La spiaggia si allunga sul litorale delle Barche

Sfruttando la necessità di bonificare il lungolago il Comune sta realizzando un nuovo spazio per gli appassionati della tintarella. Ma in paese ci si lamenta


di Katja Casagranda


CALCERANICA AL LAGO. Pare proprio che l’estate 2013 sarà una di quelle da ricordare per i cittadini di Calceranica come una sorta di girone dell’Inferno Dantesco.

Dopo le piogge alluvionali di maggio e giugno con cantine allagate, stagione turistica compromessa ed esercizi commerciali fronte lido chiusi per acqua alta, neanche si fosse a Venezia, ecco che l’amministrazione comunale, con il sole che finalmente fa capolino e la gente che finalmente se ne torna a prendere la tintarella, ha pensato bene di bloccare spiaggia e bagnanti. Si stanno, infatti, trascinando i lavori di bonifica della spiaggia sul lago al di là del passaggio a livello, tra località alle Brache e poco prima di Punta Indiani. Bonifica dovuta all’alzarsi del livello del lago che si è effettivamente spinto fino al prato mangiando un tantino la spiaggia. Ma il Comune non s’è fermato alla semplice bonifica, ma ha colto al volo l’occasione per effettuare anche un restyling della spiaggia in questione. Si intravede, infatti, un allargamento della zona solarium con la nuova spiaggia di sassolini, sbucati al posto del prato, che allunga anche laddove prima non c’era. Tutto bene, se non fosse che i lavori si stanno facendo accanto ai bagnanti che, per poter godere di qualche ora di sole e lago, si trovano a convivere con i mezzi pesanti che portano materiale e poi lo spianano. Insomma già pagare un ticket posto macchina di 1,20 euro l’ora per un orario 9-21, e guai sgarrare nemmeno del quarto d’ora accademico che il vigile si materializza per l’immancabile multa, ora la spiaggia di Calceranica convive con i lavori di ripristino.

Una stagione nata dunque male e a farne le spese sono i residenti che convivono malvolentieri con i camion che passano in mezzo al paese per portare la terra dal greto del rio Mandola, poco sotto il museo Miniera, da dove viene estratta, fino al lago. Un via vai di terra e polvere, oltre che di smog. Ma pazienza, almeno i turisti saranno entusiasti del lavoro di rifacimento.

Ma c’è di più. In paese il malumore dei commercianti cresce anche per il calo “indotto” di passaggi turistici.

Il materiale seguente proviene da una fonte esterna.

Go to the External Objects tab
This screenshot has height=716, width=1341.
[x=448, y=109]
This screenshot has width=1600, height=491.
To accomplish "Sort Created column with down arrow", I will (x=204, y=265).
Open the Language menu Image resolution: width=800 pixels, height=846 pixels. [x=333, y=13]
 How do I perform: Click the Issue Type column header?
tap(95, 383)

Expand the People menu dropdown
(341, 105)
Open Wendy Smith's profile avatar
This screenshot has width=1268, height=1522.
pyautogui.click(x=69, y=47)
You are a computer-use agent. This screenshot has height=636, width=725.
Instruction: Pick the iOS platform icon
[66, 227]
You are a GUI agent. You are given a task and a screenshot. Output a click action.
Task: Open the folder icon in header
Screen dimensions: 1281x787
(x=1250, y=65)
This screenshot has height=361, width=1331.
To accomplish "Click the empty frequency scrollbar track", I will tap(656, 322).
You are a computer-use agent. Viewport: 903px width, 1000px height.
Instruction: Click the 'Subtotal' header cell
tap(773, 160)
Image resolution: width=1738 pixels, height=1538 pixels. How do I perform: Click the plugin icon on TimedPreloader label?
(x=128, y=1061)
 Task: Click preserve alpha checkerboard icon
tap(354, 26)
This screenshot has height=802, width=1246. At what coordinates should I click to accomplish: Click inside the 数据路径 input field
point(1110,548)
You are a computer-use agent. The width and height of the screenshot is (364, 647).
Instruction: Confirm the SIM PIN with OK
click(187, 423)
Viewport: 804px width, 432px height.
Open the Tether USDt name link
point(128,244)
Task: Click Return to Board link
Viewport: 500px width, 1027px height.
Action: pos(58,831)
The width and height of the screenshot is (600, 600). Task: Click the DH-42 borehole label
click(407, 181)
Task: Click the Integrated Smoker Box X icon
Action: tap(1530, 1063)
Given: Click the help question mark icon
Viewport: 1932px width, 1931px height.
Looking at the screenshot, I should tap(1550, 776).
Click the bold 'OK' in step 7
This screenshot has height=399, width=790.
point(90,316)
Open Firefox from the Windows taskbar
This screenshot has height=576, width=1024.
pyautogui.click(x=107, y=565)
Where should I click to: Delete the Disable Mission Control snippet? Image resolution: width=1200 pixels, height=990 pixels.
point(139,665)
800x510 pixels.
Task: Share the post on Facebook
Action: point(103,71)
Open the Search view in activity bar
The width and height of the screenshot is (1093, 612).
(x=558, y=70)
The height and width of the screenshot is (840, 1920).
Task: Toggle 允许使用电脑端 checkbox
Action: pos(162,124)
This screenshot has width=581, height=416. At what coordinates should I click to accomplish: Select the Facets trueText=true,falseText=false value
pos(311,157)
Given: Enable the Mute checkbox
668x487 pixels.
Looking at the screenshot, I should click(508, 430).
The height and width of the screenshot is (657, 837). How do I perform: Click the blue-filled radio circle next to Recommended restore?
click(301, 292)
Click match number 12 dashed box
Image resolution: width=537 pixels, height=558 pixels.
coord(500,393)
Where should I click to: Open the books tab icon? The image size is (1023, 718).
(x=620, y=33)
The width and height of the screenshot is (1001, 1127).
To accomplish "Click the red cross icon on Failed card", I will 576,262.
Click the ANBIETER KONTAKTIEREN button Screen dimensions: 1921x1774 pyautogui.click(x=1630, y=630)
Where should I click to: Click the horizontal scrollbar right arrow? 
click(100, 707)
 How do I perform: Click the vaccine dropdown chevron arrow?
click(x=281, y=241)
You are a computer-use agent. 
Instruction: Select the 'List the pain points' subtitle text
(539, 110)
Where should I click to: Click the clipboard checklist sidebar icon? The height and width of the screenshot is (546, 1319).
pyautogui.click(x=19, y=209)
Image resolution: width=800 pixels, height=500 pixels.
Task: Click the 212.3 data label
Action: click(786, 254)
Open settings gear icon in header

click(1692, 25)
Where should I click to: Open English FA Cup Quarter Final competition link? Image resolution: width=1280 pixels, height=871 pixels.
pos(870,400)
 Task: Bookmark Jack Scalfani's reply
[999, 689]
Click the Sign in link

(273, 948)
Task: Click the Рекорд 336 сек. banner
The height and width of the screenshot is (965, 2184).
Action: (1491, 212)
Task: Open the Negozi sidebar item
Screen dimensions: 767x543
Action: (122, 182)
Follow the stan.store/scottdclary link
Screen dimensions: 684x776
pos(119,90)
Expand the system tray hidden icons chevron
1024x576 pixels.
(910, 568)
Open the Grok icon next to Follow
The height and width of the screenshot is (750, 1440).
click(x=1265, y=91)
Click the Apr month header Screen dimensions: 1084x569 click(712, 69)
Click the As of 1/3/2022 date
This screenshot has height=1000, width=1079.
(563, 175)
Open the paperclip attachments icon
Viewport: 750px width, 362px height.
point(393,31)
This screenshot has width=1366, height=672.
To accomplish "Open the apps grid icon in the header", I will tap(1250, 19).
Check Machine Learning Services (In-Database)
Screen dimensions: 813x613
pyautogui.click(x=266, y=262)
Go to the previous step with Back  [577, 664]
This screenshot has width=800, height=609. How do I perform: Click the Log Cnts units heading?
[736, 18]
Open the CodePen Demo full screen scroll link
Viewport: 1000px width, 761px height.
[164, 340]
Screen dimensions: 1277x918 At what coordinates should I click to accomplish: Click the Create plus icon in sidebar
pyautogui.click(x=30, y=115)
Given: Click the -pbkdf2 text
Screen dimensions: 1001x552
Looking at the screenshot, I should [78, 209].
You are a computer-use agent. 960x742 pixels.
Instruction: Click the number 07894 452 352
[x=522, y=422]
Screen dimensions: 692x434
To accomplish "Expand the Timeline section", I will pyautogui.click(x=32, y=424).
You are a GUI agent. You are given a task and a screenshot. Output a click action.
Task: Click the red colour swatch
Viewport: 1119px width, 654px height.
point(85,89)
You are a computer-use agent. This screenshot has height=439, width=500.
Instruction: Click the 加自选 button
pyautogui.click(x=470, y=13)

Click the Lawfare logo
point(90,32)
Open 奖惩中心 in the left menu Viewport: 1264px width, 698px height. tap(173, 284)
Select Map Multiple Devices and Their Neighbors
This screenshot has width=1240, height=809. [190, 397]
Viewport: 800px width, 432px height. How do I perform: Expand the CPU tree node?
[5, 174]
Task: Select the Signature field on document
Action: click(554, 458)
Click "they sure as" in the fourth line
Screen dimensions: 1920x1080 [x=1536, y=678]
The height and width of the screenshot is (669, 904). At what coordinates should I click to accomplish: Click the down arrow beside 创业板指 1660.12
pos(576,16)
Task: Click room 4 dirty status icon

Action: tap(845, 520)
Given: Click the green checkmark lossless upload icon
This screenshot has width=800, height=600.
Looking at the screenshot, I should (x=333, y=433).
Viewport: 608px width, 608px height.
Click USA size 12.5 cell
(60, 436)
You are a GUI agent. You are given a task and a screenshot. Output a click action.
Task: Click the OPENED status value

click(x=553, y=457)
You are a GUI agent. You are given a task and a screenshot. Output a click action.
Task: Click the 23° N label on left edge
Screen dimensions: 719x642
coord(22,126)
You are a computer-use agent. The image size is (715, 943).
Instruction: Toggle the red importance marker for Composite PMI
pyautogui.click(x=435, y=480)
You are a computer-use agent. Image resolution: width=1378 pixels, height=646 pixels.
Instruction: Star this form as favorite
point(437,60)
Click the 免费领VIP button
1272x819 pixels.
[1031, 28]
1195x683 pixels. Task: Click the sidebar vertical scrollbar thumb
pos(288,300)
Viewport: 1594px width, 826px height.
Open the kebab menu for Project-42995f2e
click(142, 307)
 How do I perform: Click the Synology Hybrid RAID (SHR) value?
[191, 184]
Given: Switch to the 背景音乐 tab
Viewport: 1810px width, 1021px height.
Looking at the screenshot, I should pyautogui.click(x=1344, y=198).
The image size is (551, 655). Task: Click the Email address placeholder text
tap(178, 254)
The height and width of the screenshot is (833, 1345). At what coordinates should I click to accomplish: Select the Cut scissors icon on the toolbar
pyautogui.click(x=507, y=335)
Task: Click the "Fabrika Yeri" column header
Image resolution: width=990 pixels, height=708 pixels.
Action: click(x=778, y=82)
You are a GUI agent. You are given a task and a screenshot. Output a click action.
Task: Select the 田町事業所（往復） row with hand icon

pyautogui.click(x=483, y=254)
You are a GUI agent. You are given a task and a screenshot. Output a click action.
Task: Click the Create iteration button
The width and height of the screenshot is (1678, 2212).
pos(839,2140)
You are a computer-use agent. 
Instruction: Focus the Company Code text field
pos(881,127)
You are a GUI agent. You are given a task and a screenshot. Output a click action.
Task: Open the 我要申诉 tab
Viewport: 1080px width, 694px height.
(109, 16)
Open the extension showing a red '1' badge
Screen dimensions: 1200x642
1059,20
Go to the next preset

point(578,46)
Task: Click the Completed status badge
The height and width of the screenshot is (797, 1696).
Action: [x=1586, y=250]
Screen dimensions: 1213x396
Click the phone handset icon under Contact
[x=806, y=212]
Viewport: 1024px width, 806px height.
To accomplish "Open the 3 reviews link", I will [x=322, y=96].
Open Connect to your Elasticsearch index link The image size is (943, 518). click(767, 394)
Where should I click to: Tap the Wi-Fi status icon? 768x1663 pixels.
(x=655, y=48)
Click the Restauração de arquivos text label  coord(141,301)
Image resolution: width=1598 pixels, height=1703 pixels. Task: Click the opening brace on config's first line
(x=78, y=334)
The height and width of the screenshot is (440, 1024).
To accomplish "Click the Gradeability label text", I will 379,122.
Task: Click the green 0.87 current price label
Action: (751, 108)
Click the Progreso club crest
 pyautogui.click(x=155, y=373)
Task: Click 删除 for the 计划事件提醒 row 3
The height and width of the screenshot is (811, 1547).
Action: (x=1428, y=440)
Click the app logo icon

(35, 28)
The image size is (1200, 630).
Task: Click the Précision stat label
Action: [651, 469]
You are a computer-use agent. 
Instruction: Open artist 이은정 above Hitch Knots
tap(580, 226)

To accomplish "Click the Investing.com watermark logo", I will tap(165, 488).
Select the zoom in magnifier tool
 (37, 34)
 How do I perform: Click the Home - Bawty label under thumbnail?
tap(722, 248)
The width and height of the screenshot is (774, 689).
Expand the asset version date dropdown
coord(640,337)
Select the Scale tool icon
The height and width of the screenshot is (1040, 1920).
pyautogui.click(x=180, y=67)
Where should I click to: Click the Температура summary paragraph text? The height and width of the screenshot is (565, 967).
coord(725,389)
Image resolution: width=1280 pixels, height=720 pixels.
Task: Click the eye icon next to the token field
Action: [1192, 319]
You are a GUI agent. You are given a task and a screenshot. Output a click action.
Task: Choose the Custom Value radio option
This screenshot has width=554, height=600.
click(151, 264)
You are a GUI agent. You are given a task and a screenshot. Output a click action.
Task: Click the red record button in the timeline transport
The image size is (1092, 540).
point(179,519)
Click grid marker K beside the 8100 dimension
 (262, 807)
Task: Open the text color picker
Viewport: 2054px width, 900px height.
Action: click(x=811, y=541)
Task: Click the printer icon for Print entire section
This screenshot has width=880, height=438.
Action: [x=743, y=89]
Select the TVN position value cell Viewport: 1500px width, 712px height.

Già, il gioco dei sensi unici istituiti attorno al lago dirottano il turismo su Caldonazzo e i chi si reca sulle spiagge non ha motivi per tornare a Calceranica visto che, una volta scesi al lago, la viabilità è stata modificata, con la chiusura i via Brenta, e si deve per forza girare altrove girando al largo da Calceranica paese.